JAKARTA, KOMPAS.com - Kasus suap yang melibatkan pejabat Pemerintah Provinsi Jambi dan anggota DPRD Jambi diduga menggunakan istilah khusus saat melakukan transaksi suap. Hal itu untuk menyamarkan istilah pemberian uang suap.
Wakil Ketua Komisi Pemberantasan Korupsi (KPK) Basaria Panjaitan mengatakan, awalnya penyelidik KPK mendapat informasi bahwa pada Selasa (28/11/2017) siang, akan terjadi penyerahan uang di sebuah restoran di Jambi. Pertemuan itu antara Asisten Daerah III Provinsi Jambi, Saipudin dan anggota DPRD Supriono.
"Pada pukul 14.00 terjadi pertemuan dalam rangka penyerahan uang dengan kode undangan," ujar Basaria dalam jumpa pers di Gedung KPK Jakarta, Rabu (29/11/2017).

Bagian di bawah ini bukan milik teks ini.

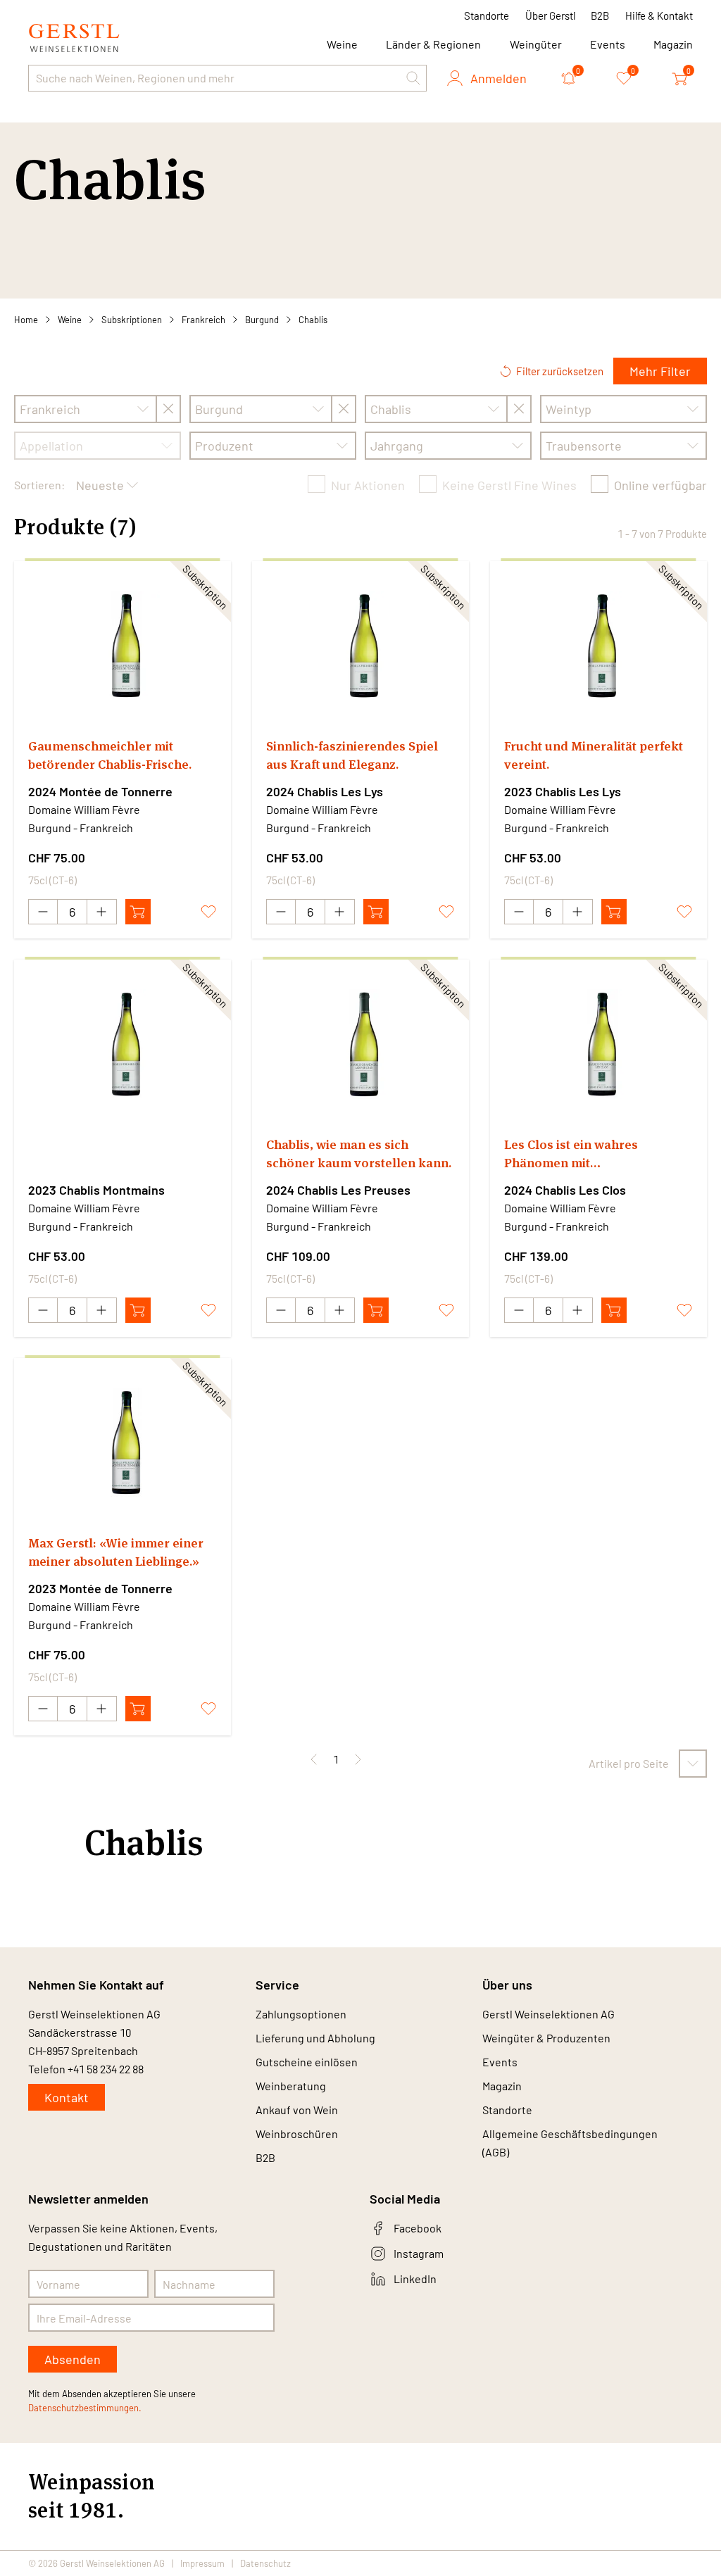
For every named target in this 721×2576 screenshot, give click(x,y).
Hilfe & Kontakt (659, 15)
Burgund (262, 319)
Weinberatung (291, 2085)
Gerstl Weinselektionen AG (548, 2014)
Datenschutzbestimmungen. (85, 2407)
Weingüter (536, 44)
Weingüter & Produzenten (546, 2037)
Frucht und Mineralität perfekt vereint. (593, 755)
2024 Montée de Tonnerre (100, 791)
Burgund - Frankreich (80, 827)
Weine (70, 319)
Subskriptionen (131, 319)
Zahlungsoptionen (301, 2014)
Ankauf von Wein (297, 2109)
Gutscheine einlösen (307, 2061)
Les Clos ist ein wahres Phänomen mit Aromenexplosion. (571, 1154)
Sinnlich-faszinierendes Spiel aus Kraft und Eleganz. (352, 755)
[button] (413, 78)
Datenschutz (265, 2563)
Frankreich (203, 319)
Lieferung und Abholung (315, 2037)
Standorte (486, 15)
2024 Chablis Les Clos (565, 1190)
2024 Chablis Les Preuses (338, 1190)
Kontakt (66, 2097)
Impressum (202, 2563)
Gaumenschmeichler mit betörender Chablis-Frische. (110, 755)
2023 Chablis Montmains (96, 1190)
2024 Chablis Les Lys (324, 791)
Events (607, 44)
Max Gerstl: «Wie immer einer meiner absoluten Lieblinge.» (115, 1552)
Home (26, 319)
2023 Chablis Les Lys (562, 791)
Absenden (72, 2359)
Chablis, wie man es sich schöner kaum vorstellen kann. (358, 1153)
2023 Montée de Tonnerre (100, 1588)
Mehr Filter (660, 371)
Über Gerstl (550, 15)
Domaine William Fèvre (84, 809)
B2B (600, 15)
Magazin (673, 44)
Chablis (313, 319)
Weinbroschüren (297, 2133)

Dalam pertemuan itu, Supriono keluar dari restoran dan masuk ke dalam mobil milik Saipudin. Saat keluar dari mobil, Supriono membawa kantong plastik hitam.

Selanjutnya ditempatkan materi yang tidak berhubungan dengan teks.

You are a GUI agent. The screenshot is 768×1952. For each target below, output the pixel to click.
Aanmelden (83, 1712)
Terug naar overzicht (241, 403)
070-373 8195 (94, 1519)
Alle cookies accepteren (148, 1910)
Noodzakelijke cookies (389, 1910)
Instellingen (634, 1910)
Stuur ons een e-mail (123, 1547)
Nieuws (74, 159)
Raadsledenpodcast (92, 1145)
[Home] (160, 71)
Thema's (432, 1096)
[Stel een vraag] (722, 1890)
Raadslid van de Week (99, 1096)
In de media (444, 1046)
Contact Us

Baca juga : KPK Duga Uang Suap Disiapkan untuk Semua Fraksi di DPRD Jambi
Saat ditangkap oleh petugas KPK, bungkusan tersebut ternyata berisi uang Rp 400 juta yang baru diserahkan Saipudin.
Setelah itu, tim KPK melanjutkan operasi tangkap tangan dan menyita uang senilai Rp 4,7 miliar. Jumlah itu dinilai sebagian dari total uang suap sebesar Rp 6 miliar.

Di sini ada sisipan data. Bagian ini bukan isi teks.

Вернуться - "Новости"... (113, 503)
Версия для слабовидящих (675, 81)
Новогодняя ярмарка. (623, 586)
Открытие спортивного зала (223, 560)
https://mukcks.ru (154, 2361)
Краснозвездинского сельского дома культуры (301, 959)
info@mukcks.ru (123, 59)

KPK menetapkan empat tersangka dalam operasi tangkap tangan di Jambi. Mereka adalah pelaksana tugas Sekretaris Daerah Provinsi Jambi, Erwan Malik, dan Asisten Daerah III Provinsi Jambi, Saipudin.
Baca juga : Duit Suap Diduga agar Anggota DPRD Jambi Hadir Rapat Pengesahan R-APBD 2018
Kemudian, pelaksana tugas Kepala Dinas Pekerjaan Umum Provinsi Jambi, Arfan. Ketiganya disangka sebagai pemberi suap.
Sementara itu, KPK baru menetapkan satu tersangka penerima suap, yakni Supriono selaku anggota DPRD Jambi.
KPK menduga para pejabat di Pemprov Jambi menyuap anggota DPRD Jambi agar anggota DPRD bersedia menghadiri rapat pembahasan Rancangan Anggaran Pendapatan dan Belanja Daerah (R-APBD) Jambi tahun 2018.